(Stored data entries)
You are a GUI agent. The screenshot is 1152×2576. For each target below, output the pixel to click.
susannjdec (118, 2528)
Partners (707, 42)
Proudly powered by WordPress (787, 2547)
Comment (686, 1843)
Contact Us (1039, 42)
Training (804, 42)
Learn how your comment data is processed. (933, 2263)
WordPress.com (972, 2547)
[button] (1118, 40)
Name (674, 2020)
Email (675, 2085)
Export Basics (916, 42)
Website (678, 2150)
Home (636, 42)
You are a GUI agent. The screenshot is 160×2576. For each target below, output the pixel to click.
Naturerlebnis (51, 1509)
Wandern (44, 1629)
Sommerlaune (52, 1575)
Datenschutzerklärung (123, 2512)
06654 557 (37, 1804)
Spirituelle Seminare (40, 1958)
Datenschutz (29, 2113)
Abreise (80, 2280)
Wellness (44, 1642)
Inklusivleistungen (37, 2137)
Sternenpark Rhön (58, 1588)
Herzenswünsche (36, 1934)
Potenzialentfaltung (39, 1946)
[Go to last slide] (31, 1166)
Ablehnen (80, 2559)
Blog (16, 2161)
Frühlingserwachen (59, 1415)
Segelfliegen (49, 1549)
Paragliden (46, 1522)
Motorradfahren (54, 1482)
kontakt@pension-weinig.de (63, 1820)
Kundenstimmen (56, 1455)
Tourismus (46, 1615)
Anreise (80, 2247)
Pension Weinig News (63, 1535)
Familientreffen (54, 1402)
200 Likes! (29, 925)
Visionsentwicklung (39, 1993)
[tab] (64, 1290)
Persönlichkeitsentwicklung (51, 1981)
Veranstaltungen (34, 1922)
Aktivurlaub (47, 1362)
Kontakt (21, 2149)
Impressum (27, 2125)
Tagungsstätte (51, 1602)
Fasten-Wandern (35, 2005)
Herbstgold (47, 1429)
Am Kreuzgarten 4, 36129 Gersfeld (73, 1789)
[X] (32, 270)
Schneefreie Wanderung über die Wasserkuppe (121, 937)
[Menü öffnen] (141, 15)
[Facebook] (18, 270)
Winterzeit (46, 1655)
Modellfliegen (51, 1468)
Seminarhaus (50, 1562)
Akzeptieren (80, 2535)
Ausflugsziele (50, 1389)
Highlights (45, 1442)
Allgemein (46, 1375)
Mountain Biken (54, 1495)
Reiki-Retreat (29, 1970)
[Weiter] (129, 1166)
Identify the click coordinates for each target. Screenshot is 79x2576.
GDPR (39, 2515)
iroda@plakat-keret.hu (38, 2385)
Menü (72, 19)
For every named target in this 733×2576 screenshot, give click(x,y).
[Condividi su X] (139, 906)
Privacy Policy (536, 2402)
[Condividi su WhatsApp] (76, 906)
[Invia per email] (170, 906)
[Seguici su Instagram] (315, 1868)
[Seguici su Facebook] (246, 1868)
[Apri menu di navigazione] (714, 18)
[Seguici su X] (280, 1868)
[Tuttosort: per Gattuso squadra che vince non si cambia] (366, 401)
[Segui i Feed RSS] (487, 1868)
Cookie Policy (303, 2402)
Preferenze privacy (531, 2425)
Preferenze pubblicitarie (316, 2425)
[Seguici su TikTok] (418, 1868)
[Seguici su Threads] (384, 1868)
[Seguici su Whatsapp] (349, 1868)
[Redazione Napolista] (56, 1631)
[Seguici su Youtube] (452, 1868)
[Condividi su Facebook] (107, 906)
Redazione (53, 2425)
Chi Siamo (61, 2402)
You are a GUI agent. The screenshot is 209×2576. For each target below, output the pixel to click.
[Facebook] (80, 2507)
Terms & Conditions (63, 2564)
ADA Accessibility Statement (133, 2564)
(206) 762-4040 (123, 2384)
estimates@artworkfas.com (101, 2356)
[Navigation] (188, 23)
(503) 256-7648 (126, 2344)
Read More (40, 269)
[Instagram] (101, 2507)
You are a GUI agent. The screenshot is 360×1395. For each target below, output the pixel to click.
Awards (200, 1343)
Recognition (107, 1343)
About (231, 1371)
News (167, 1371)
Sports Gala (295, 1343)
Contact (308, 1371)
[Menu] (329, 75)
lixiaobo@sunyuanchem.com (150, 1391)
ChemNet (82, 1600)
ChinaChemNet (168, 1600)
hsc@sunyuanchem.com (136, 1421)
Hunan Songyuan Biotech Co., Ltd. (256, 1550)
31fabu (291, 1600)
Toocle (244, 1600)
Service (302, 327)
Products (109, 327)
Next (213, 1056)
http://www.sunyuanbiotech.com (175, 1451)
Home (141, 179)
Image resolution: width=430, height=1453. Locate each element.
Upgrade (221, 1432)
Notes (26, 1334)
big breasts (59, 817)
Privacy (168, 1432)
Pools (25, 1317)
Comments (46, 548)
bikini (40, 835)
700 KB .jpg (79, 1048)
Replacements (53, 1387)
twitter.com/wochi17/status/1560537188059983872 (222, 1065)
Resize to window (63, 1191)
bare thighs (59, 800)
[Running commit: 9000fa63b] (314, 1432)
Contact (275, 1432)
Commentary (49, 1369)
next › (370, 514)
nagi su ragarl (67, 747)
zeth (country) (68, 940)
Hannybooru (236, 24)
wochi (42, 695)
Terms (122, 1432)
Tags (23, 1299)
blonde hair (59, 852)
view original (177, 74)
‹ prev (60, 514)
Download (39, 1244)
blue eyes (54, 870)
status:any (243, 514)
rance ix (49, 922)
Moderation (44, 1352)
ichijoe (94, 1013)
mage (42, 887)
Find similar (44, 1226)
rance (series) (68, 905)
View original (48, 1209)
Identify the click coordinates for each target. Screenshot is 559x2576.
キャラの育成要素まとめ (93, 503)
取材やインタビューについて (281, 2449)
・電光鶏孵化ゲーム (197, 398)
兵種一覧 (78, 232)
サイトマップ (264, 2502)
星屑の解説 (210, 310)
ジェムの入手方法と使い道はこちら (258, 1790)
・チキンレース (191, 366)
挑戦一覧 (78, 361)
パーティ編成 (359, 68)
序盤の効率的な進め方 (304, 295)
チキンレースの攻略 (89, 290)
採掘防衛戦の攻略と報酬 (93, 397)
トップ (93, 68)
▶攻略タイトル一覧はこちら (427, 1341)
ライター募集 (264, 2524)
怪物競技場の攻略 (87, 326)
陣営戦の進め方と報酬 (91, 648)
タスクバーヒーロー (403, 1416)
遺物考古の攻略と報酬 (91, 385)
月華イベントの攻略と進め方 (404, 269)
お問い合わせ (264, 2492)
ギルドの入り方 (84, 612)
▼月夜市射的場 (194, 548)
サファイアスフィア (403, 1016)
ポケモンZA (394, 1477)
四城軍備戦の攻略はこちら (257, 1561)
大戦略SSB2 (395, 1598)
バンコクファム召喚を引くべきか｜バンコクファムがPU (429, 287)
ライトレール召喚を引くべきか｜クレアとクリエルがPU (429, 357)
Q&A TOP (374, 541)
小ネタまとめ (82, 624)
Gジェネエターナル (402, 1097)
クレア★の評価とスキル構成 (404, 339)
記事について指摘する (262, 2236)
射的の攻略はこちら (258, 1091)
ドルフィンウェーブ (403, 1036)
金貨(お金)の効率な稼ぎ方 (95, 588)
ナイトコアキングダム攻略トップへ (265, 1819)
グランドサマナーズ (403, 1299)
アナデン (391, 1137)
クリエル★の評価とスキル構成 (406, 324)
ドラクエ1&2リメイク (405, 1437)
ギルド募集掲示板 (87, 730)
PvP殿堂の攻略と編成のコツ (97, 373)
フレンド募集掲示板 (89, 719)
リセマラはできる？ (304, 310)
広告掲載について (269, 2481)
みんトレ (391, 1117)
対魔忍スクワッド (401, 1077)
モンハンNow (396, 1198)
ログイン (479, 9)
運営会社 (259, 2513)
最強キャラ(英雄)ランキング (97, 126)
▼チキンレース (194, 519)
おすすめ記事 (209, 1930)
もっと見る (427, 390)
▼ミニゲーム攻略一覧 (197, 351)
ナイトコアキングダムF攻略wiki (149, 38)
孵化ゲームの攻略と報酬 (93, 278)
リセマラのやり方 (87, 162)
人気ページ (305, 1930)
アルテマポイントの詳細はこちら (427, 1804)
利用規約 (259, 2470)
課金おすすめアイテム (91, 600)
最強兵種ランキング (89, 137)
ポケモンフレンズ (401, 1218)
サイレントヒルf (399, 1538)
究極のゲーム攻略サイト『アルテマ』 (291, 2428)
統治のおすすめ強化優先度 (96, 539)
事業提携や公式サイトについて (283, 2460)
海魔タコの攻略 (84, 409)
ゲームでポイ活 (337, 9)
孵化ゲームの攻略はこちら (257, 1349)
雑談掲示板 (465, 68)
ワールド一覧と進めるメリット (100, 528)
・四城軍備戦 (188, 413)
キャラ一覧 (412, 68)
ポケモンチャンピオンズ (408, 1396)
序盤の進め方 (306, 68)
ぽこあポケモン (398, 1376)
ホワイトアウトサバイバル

PROBLEM: Reproduce, word for word and in full, only the lines above that start at the line with "http://www.sunyuanbiotech.com (175, 1451)" and run through the line with "bikini (40, 835)", both ends included.

RESPONSE BELOW:
http://www.sunyuanbiotech.com (175, 1451)
Home (141, 179)
Image resolution: width=430, height=1453. Locate each element.
Upgrade (221, 1432)
Notes (26, 1334)
big breasts (59, 817)
Privacy (168, 1432)
Pools (25, 1317)
Comments (46, 548)
bikini (40, 835)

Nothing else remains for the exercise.